| DIRECTIONS |
Continue the forum thread below about how Airbus and Boeing deliver their smaller jets across the oceans, starting right after its final reply.

| SUPPLIED PASSAGE |
Hi guys. Iv been wondering how Airbus and Boeing deliver their smaller aircraft (737,A320,etc) across the atlantic? Also, how does boeing deliver their aircraft to airlines accross the Pacific?

7 replies: All unread, jump to last
 
User currently offlineSaluki777 From , joined Dec 1969, posts, RR:
Reply 1, posted (14 years 1 month 2 days 13 hours ago) and read 3162 times:

First of all, they load it up all the way with fuel. Second, there isn't a load of passengers weighing the plane down, so it burns far less fuel!

User currently offlineBzclass From , joined Dec 1969, posts, RR:
Reply 2, posted (14 years 1 month 2 days 13 hours ago) and read 3159 times:

To deliver over the Atlantic, they go via Canada, up over Greenland, Iceland and onto Europe. Light aircraft are also delivered this way.

| EXCERPTED RECORDS |
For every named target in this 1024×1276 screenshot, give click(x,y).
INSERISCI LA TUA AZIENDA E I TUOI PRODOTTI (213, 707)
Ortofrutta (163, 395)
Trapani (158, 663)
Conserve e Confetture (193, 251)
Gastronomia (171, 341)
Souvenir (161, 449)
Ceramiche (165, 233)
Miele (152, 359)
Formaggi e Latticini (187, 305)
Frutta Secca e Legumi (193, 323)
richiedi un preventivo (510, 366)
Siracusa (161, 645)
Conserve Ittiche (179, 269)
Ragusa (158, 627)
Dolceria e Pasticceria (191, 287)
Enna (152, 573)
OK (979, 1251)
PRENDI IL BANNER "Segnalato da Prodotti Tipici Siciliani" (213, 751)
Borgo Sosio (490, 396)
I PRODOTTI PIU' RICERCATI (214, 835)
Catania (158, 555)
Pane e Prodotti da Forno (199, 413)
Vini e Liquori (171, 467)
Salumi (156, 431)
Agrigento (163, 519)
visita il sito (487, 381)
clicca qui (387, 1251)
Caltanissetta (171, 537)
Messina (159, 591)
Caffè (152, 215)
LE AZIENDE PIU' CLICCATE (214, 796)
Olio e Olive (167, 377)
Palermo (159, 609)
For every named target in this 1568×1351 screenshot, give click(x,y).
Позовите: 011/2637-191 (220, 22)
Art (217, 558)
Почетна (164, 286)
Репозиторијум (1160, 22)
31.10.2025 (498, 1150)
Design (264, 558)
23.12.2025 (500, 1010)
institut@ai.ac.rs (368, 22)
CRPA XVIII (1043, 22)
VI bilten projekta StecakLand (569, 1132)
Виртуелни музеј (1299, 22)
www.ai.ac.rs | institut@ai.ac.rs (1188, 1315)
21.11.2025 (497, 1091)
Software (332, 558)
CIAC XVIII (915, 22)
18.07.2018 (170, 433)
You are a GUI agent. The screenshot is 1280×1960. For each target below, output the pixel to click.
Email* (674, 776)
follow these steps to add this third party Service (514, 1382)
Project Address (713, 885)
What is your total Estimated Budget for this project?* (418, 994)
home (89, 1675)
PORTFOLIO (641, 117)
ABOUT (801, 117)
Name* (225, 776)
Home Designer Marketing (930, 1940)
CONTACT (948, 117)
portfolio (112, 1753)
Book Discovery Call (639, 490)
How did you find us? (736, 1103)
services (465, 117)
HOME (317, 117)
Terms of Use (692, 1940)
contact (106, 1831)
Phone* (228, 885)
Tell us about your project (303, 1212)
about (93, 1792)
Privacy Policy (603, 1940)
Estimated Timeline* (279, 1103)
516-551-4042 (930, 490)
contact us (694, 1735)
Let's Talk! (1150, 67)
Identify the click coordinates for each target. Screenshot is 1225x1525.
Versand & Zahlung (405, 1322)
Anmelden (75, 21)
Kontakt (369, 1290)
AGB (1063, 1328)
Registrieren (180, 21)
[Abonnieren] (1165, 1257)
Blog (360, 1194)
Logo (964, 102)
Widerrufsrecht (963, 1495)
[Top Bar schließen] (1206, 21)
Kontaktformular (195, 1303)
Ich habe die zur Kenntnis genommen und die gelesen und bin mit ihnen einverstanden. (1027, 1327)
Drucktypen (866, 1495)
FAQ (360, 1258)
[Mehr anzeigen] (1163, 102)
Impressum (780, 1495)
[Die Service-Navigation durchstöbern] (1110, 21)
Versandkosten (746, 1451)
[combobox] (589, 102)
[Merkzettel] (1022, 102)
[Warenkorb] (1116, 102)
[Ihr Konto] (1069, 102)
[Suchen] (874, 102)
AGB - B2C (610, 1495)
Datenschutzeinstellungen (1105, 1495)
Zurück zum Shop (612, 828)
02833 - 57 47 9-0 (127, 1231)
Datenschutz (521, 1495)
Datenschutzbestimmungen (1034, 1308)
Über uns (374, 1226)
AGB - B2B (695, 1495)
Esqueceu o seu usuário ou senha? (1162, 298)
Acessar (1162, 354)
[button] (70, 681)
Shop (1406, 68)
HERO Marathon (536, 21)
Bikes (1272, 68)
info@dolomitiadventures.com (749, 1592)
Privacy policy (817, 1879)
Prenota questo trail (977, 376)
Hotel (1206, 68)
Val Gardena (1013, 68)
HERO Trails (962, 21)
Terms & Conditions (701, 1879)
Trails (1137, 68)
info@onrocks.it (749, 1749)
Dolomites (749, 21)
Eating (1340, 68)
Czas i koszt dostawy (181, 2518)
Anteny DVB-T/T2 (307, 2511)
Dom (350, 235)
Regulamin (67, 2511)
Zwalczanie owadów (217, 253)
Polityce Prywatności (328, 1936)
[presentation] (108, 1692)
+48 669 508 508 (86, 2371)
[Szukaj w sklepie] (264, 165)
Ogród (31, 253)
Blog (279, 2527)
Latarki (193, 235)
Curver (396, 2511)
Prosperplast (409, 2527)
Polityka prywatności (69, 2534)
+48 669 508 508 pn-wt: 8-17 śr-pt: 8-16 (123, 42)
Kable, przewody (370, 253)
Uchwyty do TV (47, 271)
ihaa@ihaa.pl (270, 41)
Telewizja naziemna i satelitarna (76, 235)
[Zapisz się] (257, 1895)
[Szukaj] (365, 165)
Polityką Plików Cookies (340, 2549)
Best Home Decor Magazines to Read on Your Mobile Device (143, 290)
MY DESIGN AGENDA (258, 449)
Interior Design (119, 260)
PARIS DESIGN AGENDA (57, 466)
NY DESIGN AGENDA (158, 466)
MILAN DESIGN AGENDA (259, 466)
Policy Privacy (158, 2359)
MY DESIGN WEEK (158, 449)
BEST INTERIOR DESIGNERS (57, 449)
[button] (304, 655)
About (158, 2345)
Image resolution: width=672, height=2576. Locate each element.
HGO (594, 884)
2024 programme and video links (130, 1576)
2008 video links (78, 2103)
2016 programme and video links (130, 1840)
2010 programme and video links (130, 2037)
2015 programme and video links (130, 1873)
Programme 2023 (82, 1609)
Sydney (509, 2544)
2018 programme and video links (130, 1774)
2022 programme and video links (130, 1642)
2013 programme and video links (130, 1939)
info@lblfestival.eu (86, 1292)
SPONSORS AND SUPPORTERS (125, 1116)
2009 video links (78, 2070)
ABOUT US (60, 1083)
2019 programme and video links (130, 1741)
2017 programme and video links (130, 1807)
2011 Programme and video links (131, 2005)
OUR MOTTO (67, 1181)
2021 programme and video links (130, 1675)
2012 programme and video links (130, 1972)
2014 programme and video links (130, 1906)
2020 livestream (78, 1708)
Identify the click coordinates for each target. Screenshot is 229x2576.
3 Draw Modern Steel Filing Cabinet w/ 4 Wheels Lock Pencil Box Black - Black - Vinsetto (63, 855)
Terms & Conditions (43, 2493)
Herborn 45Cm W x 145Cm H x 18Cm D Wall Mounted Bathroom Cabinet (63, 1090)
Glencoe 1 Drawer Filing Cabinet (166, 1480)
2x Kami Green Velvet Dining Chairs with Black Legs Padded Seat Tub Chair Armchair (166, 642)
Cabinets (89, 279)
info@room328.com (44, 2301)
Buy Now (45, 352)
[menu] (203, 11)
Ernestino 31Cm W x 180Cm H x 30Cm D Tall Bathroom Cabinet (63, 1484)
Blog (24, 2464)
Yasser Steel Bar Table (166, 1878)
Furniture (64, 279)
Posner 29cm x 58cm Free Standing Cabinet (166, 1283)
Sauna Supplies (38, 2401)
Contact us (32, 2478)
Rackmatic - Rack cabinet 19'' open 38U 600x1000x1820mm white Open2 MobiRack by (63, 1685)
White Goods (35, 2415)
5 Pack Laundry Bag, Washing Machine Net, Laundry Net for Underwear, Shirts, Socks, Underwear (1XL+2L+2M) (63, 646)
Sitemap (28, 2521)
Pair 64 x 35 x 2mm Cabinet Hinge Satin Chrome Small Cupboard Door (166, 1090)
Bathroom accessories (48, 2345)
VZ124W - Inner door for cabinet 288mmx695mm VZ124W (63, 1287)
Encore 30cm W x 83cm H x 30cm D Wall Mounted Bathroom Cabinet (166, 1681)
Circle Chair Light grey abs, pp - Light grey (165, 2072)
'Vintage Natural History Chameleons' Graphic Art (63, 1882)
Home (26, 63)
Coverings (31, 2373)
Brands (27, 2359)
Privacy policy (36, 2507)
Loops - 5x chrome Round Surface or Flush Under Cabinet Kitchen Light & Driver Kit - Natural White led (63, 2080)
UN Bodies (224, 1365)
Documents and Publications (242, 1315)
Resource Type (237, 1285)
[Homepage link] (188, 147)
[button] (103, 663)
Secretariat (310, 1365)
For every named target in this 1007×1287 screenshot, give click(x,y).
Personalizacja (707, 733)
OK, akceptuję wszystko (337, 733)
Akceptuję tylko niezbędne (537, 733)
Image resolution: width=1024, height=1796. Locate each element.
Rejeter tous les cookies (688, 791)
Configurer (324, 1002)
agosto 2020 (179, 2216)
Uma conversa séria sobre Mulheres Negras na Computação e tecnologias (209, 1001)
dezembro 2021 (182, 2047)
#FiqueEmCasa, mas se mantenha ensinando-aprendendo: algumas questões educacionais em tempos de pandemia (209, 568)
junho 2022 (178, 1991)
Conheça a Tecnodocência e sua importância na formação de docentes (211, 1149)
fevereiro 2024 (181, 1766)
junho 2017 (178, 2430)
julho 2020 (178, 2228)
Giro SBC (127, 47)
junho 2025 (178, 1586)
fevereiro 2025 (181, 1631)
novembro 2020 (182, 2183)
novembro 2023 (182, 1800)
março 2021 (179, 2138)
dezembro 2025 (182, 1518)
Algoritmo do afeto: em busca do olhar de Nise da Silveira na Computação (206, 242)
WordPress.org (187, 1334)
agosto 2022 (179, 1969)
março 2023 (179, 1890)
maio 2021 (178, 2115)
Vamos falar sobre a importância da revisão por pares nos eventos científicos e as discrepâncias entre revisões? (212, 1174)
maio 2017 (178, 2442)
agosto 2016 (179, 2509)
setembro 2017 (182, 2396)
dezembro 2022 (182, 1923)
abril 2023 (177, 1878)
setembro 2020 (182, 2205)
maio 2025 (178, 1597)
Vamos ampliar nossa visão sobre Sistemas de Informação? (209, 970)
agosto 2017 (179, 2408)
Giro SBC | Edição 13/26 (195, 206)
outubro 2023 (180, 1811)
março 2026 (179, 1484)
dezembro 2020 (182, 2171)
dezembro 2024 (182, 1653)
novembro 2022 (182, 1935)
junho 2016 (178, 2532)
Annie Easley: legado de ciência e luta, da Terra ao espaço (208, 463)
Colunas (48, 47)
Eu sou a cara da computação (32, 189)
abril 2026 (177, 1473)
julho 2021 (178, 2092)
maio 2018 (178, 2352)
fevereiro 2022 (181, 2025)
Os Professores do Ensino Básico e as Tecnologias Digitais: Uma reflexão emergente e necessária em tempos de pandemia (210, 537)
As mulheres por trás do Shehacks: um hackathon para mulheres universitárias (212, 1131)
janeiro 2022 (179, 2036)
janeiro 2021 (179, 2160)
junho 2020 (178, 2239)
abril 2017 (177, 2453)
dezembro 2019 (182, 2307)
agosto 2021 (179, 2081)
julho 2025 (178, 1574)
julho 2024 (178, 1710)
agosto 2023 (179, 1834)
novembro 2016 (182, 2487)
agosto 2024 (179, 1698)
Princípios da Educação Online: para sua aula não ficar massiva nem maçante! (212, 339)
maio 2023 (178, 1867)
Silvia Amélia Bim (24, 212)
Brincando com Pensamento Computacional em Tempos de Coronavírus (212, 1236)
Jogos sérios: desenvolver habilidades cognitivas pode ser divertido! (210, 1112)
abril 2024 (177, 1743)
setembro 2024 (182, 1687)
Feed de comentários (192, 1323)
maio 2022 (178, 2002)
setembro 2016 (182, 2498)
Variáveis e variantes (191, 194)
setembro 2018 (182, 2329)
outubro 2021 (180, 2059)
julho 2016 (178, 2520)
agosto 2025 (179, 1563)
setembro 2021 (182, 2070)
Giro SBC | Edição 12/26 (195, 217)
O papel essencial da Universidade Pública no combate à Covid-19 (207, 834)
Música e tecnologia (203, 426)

| REPLY |
User currently offlineHamlet69 From United States of America, joined Mar 2000, 2744 posts, RR: 58
Reply 3, posted (14 years 1 month 2 days 13 hours ago) and read 3151 times:

I think the method has been summed up pretty well from the previous posts, i.e. alot of fuel + no passengers = great range. Also, of course, they don't/can't fly non-stop. They go north in both cases (through Canada/Greenland/Iceland for the Atlantic, Alaska/Russia/Japan for the Pacific). Also, I don't know about the Airbus', but the 737NG family actually has the range to make an Eastern US to Western Europe crossing, with passengers.

Now, here's another one for you: Imagine Bombadier's delivery flight from their CRJ plant to customers in Asia. That would be a long trek in a regional jet, even without passengers!

Hamlet69



Honor the warriors, not the war.
User currently offlineCba From United States of America, joined Jul 2000, 4531 posts, RR: 3
Reply 4, posted (14 years 1 month 2 days 10 hours ago) and read 3126 times:

The new 737 NG's and the A319/20/21 all have a range of about 3,500 nautical miles, enough to make an atlantic crossing from to the Eastern USA. For the pacific routes, they probably stop in Honululu and Guam.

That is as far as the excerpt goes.